Ketika Ardan tengah membuka tutup botol dan mulai meneguk air mineral dari botol karena cuaca begitu panas dan tenggorokannya pun begitu kering setelah latihan basket. Matanya tertuju pada secarik kertas yang melingkar pada label minuman. Seketika ia menghentikan aktivitas minumnya, langsung menatap ke arah kertas putih dengan tinta berwarna biru.

Buat lu, Dan dari Ibun. Semangat latihannya — Kalana.

Kini tatapan dingin dan rasa kesalnya telah berubah hanya sebentar saja dan ia kembali menatap ke arah Kalana yang tengah bercanda bersama ketiga temannya tanpa memperdulikan dirinya. Di dalam hatinya entah ada rasa yang tidak bisa dijelaskan ketika melihat Kalana dan orang lain banyak berbincang, Ardan merasa dirinya sangat berbeda dari biasanya. Entah apa yang ia rasakan.

“Ooh cemburu ya,” celetuk Raka bercanda sambil melirik ke arah mata Ardan masih menatap ke arah Kalana.

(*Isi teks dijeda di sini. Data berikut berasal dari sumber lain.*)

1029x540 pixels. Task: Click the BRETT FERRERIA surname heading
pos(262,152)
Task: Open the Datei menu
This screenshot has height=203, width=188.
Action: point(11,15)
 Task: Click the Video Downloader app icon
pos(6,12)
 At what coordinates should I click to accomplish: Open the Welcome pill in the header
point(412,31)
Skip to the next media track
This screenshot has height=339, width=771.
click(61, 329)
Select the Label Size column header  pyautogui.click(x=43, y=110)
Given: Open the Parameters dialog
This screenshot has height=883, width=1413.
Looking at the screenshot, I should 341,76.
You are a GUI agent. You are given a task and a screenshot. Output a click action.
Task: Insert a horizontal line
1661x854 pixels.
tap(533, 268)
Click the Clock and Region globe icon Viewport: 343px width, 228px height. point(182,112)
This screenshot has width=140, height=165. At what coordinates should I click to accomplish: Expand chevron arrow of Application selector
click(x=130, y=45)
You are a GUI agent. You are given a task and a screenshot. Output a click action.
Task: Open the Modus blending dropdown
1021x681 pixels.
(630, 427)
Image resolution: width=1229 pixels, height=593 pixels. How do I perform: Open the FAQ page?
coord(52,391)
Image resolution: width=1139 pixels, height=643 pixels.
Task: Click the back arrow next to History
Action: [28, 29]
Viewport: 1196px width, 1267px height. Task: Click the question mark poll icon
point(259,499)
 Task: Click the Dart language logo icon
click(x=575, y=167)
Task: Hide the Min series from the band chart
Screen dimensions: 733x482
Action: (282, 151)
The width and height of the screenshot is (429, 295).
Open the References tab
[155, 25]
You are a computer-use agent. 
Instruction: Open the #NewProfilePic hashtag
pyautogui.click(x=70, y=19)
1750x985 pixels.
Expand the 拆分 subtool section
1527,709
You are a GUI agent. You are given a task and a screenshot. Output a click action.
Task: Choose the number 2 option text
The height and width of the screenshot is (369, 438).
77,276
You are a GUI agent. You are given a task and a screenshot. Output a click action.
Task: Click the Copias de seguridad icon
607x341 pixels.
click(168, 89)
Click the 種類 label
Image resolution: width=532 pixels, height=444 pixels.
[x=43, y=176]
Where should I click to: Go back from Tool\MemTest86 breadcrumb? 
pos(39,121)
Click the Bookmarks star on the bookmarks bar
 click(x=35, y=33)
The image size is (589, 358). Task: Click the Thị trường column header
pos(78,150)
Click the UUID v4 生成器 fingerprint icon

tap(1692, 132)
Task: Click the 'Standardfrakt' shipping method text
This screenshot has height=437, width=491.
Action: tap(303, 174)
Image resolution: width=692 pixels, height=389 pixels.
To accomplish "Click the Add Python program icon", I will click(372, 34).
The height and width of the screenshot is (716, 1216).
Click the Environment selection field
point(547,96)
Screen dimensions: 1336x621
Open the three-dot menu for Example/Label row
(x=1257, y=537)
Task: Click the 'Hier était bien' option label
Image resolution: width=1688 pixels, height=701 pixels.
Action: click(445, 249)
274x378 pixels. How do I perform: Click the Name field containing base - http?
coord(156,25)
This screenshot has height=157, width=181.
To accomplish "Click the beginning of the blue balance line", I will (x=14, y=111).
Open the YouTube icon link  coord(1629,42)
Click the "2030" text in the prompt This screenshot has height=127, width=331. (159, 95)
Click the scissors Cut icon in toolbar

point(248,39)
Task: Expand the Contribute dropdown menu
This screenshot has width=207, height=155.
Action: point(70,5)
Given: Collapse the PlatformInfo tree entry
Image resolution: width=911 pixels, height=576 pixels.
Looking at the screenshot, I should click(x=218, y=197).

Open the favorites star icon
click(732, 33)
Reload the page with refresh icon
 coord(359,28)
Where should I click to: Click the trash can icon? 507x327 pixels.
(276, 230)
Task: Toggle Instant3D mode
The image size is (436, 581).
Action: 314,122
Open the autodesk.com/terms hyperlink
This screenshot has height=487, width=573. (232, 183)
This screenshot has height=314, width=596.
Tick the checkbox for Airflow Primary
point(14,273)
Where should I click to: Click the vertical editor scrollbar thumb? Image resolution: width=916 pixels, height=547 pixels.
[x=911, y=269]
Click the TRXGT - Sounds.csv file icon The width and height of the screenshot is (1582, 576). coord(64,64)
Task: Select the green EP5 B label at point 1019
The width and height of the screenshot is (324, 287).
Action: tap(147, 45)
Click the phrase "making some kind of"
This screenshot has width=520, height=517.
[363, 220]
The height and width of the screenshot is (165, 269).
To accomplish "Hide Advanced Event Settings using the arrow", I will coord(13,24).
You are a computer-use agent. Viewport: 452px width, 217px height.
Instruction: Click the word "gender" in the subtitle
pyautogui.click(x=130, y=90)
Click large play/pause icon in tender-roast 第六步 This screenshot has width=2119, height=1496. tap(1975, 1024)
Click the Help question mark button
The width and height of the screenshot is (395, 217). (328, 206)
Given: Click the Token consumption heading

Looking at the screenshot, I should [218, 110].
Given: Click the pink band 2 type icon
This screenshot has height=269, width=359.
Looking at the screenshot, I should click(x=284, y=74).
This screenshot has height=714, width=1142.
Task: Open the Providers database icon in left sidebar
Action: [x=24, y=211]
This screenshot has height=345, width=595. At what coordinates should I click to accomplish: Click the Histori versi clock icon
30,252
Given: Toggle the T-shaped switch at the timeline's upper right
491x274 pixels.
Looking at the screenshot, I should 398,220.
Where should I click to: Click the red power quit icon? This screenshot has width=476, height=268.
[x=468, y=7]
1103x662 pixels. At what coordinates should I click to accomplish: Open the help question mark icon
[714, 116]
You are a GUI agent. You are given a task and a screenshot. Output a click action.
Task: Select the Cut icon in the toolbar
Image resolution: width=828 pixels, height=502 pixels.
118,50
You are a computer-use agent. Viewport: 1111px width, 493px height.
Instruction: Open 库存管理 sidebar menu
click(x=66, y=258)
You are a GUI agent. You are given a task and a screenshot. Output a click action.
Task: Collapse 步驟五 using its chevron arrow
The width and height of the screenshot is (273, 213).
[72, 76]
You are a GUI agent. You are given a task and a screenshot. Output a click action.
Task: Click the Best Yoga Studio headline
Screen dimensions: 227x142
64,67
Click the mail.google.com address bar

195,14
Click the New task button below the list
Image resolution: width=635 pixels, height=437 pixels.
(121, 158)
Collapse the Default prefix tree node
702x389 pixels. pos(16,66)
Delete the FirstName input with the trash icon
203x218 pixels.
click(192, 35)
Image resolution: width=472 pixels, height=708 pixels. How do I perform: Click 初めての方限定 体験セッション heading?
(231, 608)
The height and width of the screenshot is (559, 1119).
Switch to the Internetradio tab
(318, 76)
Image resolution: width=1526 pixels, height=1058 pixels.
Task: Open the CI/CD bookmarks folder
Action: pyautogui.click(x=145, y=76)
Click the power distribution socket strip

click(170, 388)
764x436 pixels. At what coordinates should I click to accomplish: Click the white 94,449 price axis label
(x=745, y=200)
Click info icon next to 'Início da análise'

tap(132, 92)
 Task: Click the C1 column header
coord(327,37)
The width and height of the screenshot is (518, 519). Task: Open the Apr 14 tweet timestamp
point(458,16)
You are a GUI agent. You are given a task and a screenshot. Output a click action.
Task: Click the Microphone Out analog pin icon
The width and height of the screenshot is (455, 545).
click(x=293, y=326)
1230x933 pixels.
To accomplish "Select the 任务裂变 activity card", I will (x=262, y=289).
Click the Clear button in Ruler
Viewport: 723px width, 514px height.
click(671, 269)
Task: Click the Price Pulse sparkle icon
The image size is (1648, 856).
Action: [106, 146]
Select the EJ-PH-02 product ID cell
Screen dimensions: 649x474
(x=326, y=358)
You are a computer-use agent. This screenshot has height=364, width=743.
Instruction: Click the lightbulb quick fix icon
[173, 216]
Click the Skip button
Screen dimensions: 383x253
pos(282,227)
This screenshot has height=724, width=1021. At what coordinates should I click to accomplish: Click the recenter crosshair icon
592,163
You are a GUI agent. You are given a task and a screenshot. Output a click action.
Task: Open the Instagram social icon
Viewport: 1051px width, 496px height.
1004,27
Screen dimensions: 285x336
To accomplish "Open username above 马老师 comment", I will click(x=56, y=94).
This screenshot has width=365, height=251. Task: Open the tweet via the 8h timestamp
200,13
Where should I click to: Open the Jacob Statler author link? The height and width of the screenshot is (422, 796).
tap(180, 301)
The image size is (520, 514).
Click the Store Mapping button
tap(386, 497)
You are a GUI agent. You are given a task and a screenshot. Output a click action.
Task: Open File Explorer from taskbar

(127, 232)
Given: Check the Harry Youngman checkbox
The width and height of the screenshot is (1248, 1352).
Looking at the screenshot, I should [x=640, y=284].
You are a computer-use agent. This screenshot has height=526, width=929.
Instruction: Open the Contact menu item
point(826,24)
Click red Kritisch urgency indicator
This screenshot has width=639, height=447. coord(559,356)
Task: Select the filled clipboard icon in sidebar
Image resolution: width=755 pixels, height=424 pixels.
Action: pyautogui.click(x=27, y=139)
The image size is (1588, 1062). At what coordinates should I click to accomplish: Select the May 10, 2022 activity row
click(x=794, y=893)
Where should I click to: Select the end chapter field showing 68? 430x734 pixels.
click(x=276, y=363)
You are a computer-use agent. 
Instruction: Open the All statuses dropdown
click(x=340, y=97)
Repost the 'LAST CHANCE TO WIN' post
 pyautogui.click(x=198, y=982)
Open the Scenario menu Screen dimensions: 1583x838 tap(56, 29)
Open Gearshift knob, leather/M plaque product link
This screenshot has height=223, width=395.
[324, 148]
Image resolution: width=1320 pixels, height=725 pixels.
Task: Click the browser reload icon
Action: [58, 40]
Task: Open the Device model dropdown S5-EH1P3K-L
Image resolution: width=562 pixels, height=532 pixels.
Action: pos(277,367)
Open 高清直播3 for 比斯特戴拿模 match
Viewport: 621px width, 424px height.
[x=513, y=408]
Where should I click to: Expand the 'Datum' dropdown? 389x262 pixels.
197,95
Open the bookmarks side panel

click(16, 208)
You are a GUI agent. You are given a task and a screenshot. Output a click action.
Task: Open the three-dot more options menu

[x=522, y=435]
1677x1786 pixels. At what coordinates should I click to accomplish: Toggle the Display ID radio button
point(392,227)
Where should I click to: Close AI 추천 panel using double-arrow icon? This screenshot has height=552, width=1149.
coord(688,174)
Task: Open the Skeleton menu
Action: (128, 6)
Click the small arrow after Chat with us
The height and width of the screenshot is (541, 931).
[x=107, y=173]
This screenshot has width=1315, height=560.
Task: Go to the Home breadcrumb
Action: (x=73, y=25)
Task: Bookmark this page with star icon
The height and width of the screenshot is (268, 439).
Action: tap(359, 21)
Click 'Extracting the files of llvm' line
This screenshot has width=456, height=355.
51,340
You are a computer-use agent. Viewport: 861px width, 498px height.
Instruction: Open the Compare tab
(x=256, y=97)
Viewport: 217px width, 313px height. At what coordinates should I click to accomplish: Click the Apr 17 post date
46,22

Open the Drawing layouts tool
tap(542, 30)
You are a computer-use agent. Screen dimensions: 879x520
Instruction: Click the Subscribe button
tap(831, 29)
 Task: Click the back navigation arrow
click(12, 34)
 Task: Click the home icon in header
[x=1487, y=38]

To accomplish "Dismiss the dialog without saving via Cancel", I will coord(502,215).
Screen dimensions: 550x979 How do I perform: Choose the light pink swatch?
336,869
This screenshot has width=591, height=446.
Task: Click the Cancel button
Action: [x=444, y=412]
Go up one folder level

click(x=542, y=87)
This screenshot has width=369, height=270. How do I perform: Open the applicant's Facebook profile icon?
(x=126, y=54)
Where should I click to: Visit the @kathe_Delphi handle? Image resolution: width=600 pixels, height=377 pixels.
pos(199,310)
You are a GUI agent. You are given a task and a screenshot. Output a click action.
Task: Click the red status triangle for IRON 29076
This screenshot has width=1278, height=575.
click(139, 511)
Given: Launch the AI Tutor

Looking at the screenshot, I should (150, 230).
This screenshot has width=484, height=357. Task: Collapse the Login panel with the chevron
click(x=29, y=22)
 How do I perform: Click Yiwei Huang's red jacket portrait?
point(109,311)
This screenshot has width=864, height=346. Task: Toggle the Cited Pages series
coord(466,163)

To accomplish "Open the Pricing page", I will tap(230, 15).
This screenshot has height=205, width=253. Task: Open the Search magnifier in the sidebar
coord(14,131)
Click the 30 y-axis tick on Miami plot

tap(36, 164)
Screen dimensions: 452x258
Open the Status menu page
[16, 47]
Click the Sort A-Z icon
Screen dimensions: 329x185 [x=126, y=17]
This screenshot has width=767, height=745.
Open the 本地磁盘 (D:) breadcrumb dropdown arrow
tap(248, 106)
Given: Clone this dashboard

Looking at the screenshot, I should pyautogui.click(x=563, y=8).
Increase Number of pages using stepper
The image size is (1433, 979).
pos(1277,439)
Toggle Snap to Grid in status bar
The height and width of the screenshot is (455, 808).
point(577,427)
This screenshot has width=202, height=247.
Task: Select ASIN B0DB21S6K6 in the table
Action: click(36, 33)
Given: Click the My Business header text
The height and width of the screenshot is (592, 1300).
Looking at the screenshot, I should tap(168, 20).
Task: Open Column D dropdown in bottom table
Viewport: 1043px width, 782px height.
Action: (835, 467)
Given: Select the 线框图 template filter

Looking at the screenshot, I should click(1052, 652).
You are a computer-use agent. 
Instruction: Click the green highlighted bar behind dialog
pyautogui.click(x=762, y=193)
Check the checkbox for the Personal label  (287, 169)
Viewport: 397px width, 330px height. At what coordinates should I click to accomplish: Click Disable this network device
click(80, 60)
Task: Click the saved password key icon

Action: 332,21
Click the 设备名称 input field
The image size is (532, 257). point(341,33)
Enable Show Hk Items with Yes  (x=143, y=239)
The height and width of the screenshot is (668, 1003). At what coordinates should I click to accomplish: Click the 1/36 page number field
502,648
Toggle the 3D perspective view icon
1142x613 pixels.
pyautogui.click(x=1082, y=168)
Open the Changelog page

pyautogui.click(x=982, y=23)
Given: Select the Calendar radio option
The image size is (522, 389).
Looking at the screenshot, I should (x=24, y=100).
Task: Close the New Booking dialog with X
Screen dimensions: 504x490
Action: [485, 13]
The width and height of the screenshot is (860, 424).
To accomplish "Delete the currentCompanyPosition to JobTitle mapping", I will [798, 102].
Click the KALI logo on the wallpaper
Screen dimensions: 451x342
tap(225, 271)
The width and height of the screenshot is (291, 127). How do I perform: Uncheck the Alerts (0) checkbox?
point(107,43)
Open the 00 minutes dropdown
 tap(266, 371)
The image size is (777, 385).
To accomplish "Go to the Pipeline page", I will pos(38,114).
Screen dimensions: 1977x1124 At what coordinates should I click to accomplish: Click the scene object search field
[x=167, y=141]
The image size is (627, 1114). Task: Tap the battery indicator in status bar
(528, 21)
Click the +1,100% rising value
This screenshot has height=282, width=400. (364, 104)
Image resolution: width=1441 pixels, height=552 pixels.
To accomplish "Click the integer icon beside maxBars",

“Gak ada gua cemburu.” Ardan berdalih.

“Gak usah bohong, Dan. Gua tau lu cemburu karena Kalana lebih deket sama mereka kan.” balas Rajendra ikut menanggapi jawaban Ardan yang ekspresinya berbeda ketika Kalana tak memberikan botol minuman untuk dirinya.

“Mana ada aing cemburu?! Hayu buru latihan lagi!!” Ardan mendelik sebal tak ingin melanjutkan lagi. Ia menyimpan kembali botol minuman dan kembali berlari menuju tengah lapangan. Ia bertepuk tangan serasa memanggil seluruh teman-temannya untuk kembali latihan.